*** Block opens ***

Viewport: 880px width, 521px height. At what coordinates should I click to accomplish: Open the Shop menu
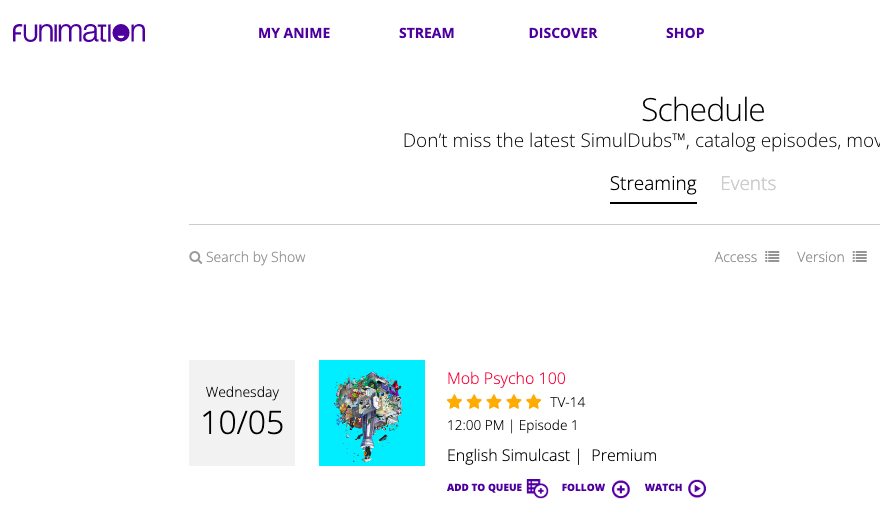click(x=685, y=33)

*** Block closes ***
*** Block opens ***

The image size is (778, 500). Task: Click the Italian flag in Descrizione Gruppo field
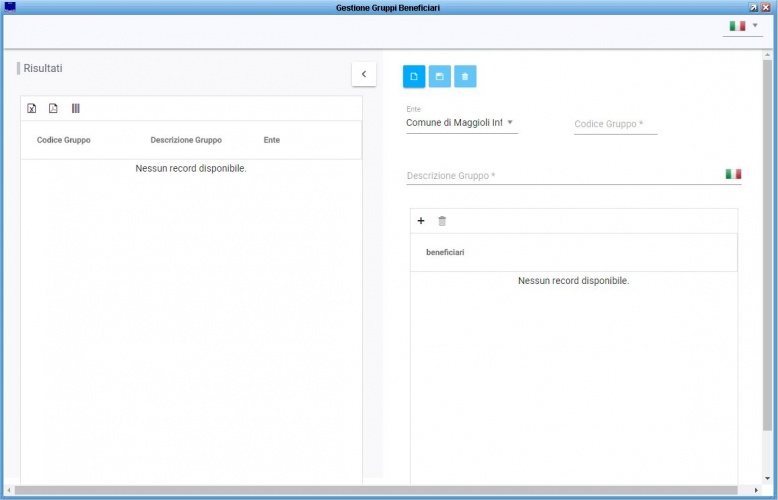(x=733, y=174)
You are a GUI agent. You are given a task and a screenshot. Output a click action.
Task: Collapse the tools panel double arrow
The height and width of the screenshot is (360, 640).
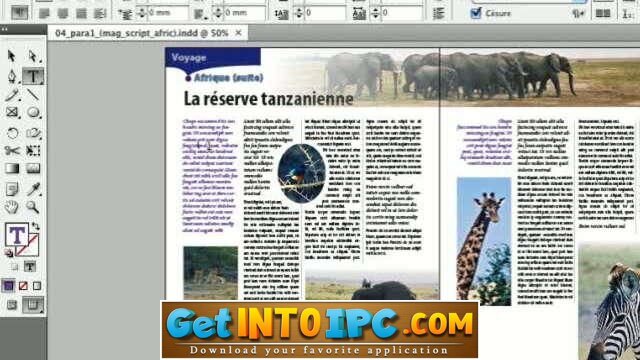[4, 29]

*** Block closes ***

- [Exercise details]
Keep to the lines above from the line with "The image size" to the line with "Task: Collapse the tools panel double arrow", and set down exactly those, inclusive, with nothing else and every picture left out.

- [Answer to this task]
The image size is (778, 500). Task: Click the Italian flag in Descrizione Gruppo field
(x=733, y=174)
You are a GUI agent. You are given a task and a screenshot. Output a click action.
Task: Collapse the tools panel double arrow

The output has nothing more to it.